Written by Mark Millar; Pencils by Dave Johnson & Kilian Plunkett; Inks by Andrew Robinson & Walden Wong; Colors by Paul Mounts; Letters by Ken Lopez; Covers by Dave Johnson

I love Elseworld stories. It’s a great chance to read about a world you already know and see it turned completely on its head. Sometimes your favorite characters take place in a different time, sometimes they’re gender-bent, and sometimes Superman is a communist. As President of Russia and spreads his ideals of Soviet peace around the world, unless American capitalist-industrialist Lex Luthor can stop him.

Imagine if Superman’s fateful rocket ship sent from a doomed Krypton had launched just 12 Earth-hours later or earlier and had landed in Ukraine instead of Kansas. Luthor is still the smartest man on Earth, but he works for the U.S. government alongside Jimmy Olsen. Russia even has their own Batman, and I won’t give away too much more about him, except to say that he has some of his most badass moments in this book.
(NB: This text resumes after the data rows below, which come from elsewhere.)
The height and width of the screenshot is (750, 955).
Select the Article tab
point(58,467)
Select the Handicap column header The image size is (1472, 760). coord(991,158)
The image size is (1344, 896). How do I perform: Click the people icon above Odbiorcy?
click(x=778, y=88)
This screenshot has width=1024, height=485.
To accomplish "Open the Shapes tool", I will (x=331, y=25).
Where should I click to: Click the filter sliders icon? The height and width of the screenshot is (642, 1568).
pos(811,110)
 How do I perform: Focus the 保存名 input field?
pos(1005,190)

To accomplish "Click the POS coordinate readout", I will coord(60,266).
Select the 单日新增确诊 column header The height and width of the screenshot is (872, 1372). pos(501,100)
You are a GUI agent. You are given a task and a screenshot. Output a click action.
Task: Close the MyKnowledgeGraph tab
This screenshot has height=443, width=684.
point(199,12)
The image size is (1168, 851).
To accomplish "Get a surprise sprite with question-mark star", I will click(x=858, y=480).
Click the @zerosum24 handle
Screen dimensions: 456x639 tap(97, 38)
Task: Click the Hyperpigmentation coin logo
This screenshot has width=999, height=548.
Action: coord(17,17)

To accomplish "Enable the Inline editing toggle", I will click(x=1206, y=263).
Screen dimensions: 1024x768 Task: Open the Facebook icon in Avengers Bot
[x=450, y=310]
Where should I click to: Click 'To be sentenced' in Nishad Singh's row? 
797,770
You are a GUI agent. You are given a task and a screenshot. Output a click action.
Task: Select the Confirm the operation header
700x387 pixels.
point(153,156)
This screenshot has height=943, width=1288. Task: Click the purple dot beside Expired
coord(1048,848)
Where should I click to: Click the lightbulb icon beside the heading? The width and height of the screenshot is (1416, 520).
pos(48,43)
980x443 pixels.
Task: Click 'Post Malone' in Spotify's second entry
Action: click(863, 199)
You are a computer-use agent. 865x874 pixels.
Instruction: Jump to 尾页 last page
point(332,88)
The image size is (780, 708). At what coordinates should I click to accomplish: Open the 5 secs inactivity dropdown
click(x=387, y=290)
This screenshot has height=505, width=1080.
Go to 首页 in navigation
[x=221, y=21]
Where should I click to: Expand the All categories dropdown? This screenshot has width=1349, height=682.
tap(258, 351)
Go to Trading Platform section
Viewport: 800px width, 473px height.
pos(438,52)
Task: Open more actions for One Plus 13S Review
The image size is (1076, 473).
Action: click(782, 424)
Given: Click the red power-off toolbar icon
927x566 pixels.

What I loved most about this story, and what makes most Elseworld stories work, is how Millar was able to change so much of the world we know but able to respect the characters and maintain personalities at the same time and have it still make sense. I haven’t read a lot of Millar, but, from what I have read, this is easily my favorite work of his. It’s also nice to see Dave Johnson doing the main artwork when he is mostly known for his covers. His pencil-work and his cover-work are very different styles from each other, but both fit the story perfectly. If you haven’t read this book yet, I highly recommend you do very soon.

I try my best not to give away spoilers in my reviews because I enjoy going into a story fresh, but (slight spoilers ahead!) I’d say that the ending will have you second guessing who really won this battle.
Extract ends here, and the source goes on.